In den drei folgenden Aufsätzen steht nun der jüdische Weinhandel bzw. das Schicksal jüdischer Weinhändler und Weinhandelsfamilien im Mittelpunkt. Während der Schwerpunkt bei den beiden Beiträgen von Christine Krämer (Historikerin) „Jüdische Weinhändler in Stuttgart und die Auswirkungen des Nationalsozialismus auf den Weinhandel in Württemberg“ (S. 45 – 82) und Ulf Rathje (Archivar) „‚Aus Verfolgungsgründen ausgewandert.‘ Die jüdische Weingroßhandlung A. Zürndorfer in Stuttgart“ (S. 83 – 109) eher auf regionaler und lokaler Ebene liegt und beiden Untersuchungen jeweils eine breite, in großen Teilen bislang ungedruckte archivalische Überlieferung aus diversen Stuttgarter Archiven und dem Staatsarchiv Ludwigsburg zugrunde gelegt ist, wobei hier die eher alibi- oder allenfalls symbolhaften Entschädigungen aus den 1950er Jahren auffallen (S. 94 – 103), präsentiert Daniel Deckers (FAZ, Hochschule Geisenheim) die zentralen Ergebnisse seines Vortrags in Form eines Gesprächs mit Rudolf Nickenig mit dem Titel „Verjudet? Ausgrenzung, Verfolgung und Vernichtung jüdischer Weinhändler und Kommissionäre und ihre Folgen für den deutschen Wein“ (S. 111 – 132). Dabei wird augenfällig, dass trotz aller Studien zum jüdischen Leben in Deutschland und der umfangreichen Holocaustforschung „der jüdische Weinhandel ein Feld“ sei, das „bisher überhaupt nicht ausgeleuchtet wurde“ (S. 112). Dafür mag sicher die Quellensituation zur Thematik eine Rolle spielen. Firmenchroniken jüdischer Weinhändler fehlen beispielsweise allzu oft, Familienchroniken von jüdischen Wein(groß)händlerfamilien sind verloren oder wurden während des Nationalsozialismus zerstört. Besonders deutlich wird bei dem Gespräch auch die Notwendigkeit, den Untersuchungszeitraum nicht nur auf die Zeit zwischen 1933 und 45 zu beschränken, sondern einerseits deutlich früher schon in der sog. „Kampfzeit“ der NSDAP oder davor anzusetzen, andererseits bis über 1945 hinaus in die 1950er oder teilweise sogar 60er Jahre hinein, um dem Thema mit all seiner Tragweite gerecht werden zu können. Dann könnten auch noch einige wichtige Erkenntnisse zu Größen der deutschen Weinbranche gewonnen und diverse Brüche oder Kontinuitäten nachgewiesen werden. Denn während zu den Themenfeldern Politik, Wirtschaft und Justiz schon einschlägige Studien zur Entnazifizierung vorgelegt wurden, steht eine umfassende Untersuchung für die Weineliten im Dritten Reich und der jungen Bundesrepublik Deutschland noch aus.

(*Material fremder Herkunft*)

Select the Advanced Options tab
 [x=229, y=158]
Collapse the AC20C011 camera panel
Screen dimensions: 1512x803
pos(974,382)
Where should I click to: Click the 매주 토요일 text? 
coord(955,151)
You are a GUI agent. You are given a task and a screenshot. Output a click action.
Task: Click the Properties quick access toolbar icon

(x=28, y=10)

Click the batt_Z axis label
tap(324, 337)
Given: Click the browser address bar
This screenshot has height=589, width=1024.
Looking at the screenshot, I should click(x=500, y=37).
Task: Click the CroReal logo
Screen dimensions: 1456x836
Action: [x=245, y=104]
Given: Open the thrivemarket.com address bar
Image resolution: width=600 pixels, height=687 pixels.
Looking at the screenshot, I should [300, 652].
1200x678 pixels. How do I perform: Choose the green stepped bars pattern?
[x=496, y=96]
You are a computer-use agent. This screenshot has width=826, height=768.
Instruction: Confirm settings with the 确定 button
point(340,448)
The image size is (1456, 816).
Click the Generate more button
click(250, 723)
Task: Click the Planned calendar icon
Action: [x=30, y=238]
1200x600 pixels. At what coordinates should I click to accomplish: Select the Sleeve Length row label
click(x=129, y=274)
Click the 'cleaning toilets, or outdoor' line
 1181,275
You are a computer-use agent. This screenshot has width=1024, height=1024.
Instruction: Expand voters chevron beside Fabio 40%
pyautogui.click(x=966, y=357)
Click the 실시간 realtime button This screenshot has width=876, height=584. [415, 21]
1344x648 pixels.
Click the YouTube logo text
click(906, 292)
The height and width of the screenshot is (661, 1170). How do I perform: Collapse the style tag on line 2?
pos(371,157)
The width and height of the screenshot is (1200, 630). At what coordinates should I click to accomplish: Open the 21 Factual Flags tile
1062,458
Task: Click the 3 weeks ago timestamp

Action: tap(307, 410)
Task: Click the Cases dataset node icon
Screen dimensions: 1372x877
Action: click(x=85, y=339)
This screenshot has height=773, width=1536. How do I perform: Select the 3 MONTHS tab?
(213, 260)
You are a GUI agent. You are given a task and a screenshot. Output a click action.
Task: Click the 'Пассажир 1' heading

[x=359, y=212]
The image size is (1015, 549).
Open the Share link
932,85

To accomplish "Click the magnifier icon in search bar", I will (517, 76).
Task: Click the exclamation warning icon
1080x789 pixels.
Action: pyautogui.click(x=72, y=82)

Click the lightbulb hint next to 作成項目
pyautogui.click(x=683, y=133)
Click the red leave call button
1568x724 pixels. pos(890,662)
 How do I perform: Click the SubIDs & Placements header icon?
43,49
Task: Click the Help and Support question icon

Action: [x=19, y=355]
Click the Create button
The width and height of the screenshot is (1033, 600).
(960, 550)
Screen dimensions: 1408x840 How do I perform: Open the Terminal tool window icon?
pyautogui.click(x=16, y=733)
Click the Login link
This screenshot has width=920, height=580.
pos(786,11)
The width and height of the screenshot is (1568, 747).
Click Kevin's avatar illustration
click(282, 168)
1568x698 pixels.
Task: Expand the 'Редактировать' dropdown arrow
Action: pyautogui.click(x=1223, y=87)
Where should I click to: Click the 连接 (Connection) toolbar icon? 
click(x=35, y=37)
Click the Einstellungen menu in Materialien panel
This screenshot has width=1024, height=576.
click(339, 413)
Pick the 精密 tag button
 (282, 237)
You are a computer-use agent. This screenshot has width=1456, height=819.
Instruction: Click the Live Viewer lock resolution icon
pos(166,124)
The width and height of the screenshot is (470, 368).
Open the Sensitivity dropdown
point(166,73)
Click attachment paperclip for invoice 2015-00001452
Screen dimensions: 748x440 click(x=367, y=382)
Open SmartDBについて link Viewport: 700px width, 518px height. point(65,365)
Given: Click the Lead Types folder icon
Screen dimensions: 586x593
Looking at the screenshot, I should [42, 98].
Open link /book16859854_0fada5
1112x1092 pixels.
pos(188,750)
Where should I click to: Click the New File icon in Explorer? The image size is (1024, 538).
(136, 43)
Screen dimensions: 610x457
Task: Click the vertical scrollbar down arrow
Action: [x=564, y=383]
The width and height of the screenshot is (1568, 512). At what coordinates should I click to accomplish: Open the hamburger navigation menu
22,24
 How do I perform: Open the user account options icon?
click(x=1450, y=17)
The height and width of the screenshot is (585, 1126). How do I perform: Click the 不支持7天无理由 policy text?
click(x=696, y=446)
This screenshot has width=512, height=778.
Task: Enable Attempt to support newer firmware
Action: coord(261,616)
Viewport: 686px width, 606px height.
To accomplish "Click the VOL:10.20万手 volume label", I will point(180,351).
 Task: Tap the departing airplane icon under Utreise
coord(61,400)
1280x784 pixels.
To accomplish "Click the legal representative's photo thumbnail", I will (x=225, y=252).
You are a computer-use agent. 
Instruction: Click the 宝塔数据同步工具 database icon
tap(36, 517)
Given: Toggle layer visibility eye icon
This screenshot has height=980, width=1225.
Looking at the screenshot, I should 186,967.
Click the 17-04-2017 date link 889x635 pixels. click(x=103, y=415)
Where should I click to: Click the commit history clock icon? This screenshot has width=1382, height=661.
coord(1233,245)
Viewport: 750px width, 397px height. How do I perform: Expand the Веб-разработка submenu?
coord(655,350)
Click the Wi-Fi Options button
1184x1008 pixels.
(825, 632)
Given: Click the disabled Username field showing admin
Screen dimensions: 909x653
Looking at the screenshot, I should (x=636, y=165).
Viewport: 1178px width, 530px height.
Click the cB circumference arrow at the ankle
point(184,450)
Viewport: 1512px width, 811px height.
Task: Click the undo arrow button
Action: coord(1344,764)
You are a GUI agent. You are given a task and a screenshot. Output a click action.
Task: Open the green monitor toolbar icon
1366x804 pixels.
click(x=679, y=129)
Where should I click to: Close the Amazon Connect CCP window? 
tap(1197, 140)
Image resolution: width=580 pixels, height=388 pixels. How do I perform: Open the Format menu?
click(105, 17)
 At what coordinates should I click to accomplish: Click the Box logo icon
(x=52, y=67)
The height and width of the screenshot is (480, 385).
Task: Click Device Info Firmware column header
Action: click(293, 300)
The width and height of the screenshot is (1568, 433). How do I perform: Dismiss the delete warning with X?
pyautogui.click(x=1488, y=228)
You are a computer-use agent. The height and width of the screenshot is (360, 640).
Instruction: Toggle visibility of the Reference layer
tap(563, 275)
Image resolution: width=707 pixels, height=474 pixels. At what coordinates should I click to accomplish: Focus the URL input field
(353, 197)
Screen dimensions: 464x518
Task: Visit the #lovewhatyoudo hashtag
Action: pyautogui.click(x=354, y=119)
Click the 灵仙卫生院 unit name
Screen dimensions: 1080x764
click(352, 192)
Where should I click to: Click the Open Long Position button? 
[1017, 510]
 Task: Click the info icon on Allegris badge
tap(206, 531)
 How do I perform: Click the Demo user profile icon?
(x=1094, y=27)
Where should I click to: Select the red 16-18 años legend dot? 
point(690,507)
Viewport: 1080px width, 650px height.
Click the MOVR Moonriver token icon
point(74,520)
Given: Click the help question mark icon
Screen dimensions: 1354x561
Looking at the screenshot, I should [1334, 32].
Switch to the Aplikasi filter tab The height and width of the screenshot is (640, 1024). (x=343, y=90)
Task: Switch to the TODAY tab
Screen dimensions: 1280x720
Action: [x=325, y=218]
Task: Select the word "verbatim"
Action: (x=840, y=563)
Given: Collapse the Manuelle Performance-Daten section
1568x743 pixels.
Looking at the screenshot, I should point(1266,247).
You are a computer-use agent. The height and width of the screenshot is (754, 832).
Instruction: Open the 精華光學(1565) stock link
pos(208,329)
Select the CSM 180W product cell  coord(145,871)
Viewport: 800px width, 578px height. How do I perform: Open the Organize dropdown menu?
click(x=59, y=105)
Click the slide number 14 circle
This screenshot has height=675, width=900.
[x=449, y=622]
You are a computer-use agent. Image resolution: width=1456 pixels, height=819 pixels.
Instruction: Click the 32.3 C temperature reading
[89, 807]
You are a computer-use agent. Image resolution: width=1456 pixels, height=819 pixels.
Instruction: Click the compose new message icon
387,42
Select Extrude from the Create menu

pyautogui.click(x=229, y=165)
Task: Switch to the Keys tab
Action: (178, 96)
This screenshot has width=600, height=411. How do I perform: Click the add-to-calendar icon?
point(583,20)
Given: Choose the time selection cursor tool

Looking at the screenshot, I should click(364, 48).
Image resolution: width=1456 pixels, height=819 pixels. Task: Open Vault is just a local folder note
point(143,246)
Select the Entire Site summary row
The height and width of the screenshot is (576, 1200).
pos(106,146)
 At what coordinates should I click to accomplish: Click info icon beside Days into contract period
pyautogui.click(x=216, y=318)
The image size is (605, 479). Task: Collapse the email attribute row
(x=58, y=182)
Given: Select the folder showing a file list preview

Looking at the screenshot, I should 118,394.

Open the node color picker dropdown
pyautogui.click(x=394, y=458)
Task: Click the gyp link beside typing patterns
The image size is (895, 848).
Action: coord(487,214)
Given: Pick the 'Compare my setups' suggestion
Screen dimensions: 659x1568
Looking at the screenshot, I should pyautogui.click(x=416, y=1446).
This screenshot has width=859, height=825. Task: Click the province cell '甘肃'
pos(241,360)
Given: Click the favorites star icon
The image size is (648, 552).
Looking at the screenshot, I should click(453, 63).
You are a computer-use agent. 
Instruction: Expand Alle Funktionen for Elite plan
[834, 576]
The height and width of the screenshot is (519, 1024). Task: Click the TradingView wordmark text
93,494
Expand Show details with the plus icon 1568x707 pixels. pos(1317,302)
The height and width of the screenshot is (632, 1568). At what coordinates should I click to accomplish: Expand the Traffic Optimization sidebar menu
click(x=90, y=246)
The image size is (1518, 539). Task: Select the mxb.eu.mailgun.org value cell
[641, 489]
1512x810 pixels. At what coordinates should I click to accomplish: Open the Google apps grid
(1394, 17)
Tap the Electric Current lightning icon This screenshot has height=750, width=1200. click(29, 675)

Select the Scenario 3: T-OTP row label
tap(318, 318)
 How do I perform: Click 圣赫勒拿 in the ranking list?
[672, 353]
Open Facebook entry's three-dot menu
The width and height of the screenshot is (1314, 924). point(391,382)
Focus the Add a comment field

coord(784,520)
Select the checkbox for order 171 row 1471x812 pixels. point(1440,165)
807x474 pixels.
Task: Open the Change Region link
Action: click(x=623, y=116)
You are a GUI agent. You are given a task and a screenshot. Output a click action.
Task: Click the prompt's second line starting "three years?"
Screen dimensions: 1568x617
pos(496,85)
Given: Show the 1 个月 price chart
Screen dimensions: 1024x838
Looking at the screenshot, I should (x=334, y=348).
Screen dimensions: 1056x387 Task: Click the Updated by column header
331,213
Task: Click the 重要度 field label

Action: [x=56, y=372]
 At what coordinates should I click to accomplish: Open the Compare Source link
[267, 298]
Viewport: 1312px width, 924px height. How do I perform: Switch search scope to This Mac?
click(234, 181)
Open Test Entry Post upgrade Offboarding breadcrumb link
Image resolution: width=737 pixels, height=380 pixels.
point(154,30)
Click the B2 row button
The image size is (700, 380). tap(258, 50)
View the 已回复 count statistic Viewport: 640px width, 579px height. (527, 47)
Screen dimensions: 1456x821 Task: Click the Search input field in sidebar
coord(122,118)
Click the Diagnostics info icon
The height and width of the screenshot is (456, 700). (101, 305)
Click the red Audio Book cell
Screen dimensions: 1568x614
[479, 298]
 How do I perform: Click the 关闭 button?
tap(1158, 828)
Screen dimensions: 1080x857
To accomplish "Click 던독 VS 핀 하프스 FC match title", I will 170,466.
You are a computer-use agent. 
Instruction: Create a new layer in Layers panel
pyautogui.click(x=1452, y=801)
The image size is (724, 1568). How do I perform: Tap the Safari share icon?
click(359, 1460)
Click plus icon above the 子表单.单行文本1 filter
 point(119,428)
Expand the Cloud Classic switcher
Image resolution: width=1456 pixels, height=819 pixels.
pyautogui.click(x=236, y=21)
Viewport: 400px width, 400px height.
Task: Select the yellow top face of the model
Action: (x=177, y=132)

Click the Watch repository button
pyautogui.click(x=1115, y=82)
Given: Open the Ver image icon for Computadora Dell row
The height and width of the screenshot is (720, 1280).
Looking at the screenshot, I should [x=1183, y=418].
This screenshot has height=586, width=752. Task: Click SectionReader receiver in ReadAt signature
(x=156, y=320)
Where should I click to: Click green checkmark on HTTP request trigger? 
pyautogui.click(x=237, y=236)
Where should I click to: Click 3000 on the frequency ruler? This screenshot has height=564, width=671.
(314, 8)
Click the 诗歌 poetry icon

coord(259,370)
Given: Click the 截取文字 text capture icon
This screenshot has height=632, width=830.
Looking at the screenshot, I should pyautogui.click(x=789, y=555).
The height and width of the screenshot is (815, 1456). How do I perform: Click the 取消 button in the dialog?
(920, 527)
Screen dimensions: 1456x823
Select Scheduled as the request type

Den Abschluss bildet die Untersuchung „Weinwirtschaftliche Rahmendaten der NS-Weinbaupolitik“ (S. 133 – 166) von Rudolf Nickenig (Vorsitzender des Wissenschaftlichen Beirats der Gesellschaft für Geschichte des Weines e. V.). Der Verfasser hat hier in Kärrnerarbeit ein Datenkonvolut zur Geschichte des deutschen Weinmarktes in der ersten Hälfte des 20. Jahrhunderts bestehend aus Veröffentlichungen des Statistischen Reichsamtes, des Statistischen Bundesamtes sowie einschlägige Passagen aus Fachzeitschriften und Forschungsliteratur zusammengetragen. Auf dieser Grundlage lassen sich beispielsweise die Rebflächen der Ostmark und des Reichsgaus Sudetenland genauer fassen oder beispielsweise die Verteilung der deutschen Weinanbauflächen Anfang des 20. Jahrhunderts. Während vor dem Ersten Weltkrieg die Rebfläche inklusive Elsass-Lothringen rund 120.000 ha betragen hatte, waren es nach dem Wegfall Elsass-Lothringens nur noch ca. 85.000 ha. Bis in die 1920er Jahre hinein wurden etwa 10.000 ha Weinberge aufgelassen und die Ertragsrebfläche betrug insgesamt nur noch etwa 70.000 – 75.000 ha. Bemerkenswert erscheint die Tatsache, dass die Berichterstattung über die Entwicklungen der deutschen Weinbranche mit Beginn der NS-Herrschaft deutlich eingeschränkt erfolgte. Ab 1939/40 wurden Daten über den Deutschen Weinmarkt lediglich für den internen Gebrauch vom Statistischen Reichsamt weitergegeben. Aus der Zeit des Zweiten Weltkriegs liegen aktuell so gut wie keine Daten vor.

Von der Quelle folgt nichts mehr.